▶ _What is being asked_: Reproduce the records below verbatim, keeping every line as it stands.

[[ Material shown, beginning ]]

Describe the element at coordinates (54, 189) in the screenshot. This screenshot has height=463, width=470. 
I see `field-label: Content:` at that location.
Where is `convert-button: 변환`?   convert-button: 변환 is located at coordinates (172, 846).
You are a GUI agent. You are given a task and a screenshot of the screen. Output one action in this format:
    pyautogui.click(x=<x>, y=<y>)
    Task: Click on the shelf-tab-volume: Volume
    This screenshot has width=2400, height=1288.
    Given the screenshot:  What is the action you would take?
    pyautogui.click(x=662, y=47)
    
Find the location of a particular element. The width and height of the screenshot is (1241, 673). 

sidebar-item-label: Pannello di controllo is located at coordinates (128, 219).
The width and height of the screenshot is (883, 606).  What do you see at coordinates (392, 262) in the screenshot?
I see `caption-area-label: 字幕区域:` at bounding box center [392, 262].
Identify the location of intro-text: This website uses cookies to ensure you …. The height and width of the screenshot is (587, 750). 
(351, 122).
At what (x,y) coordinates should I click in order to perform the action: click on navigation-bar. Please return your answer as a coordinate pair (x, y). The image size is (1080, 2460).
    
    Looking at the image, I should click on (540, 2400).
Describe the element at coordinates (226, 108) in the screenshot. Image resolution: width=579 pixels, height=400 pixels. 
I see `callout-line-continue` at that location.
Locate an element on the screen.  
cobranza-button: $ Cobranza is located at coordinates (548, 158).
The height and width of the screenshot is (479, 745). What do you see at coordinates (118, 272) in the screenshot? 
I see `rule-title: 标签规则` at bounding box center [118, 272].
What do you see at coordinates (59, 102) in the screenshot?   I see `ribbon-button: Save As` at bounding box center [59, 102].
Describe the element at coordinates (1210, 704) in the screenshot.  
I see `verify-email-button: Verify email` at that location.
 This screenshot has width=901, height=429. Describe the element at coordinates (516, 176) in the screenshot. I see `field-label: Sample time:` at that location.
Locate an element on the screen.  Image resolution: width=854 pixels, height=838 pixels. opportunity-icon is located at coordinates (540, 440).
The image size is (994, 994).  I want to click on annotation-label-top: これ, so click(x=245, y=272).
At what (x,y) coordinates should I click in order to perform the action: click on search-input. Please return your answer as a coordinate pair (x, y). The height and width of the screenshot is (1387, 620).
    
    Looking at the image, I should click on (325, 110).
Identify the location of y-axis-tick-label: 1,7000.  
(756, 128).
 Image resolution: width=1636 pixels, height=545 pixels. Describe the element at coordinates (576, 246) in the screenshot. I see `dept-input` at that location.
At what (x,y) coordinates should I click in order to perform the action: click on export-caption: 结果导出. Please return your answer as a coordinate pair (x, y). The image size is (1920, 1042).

[[ Material shown, end ]]

▶ _Exercise response_:
Describe the element at coordinates (54, 189) in the screenshot. This screenshot has height=463, width=470. 
I see `field-label: Content:` at that location.
Where is `convert-button: 변환`?   convert-button: 변환 is located at coordinates (172, 846).
You are a GUI agent. You are given a task and a screenshot of the screen. Output one action in this format:
    pyautogui.click(x=<x>, y=<y>)
    Task: Click on the shelf-tab-volume: Volume
    This screenshot has width=2400, height=1288.
    Given the screenshot:  What is the action you would take?
    pyautogui.click(x=662, y=47)
    
Find the location of a particular element. The width and height of the screenshot is (1241, 673). 

sidebar-item-label: Pannello di controllo is located at coordinates (128, 219).
The width and height of the screenshot is (883, 606).  What do you see at coordinates (392, 262) in the screenshot?
I see `caption-area-label: 字幕区域:` at bounding box center [392, 262].
Identify the location of intro-text: This website uses cookies to ensure you …. The height and width of the screenshot is (587, 750). 
(351, 122).
At what (x,y) coordinates should I click in order to perform the action: click on navigation-bar. Please return your answer as a coordinate pair (x, y). The image size is (1080, 2460).
    
    Looking at the image, I should click on (540, 2400).
Describe the element at coordinates (226, 108) in the screenshot. Image resolution: width=579 pixels, height=400 pixels. 
I see `callout-line-continue` at that location.
Locate an element on the screen.  
cobranza-button: $ Cobranza is located at coordinates (548, 158).
The height and width of the screenshot is (479, 745). What do you see at coordinates (118, 272) in the screenshot? 
I see `rule-title: 标签规则` at bounding box center [118, 272].
What do you see at coordinates (59, 102) in the screenshot?   I see `ribbon-button: Save As` at bounding box center [59, 102].
Describe the element at coordinates (1210, 704) in the screenshot.  
I see `verify-email-button: Verify email` at that location.
 This screenshot has width=901, height=429. Describe the element at coordinates (516, 176) in the screenshot. I see `field-label: Sample time:` at that location.
Locate an element on the screen.  Image resolution: width=854 pixels, height=838 pixels. opportunity-icon is located at coordinates (540, 440).
The image size is (994, 994).  I want to click on annotation-label-top: これ, so click(x=245, y=272).
At what (x,y) coordinates should I click in order to perform the action: click on search-input. Please return your answer as a coordinate pair (x, y). The height and width of the screenshot is (1387, 620).
    
    Looking at the image, I should click on (325, 110).
Identify the location of y-axis-tick-label: 1,7000.  
(756, 128).
 Image resolution: width=1636 pixels, height=545 pixels. Describe the element at coordinates (576, 246) in the screenshot. I see `dept-input` at that location.
At what (x,y) coordinates should I click in order to perform the action: click on export-caption: 结果导出. Please return your answer as a coordinate pair (x, y). The image size is (1920, 1042).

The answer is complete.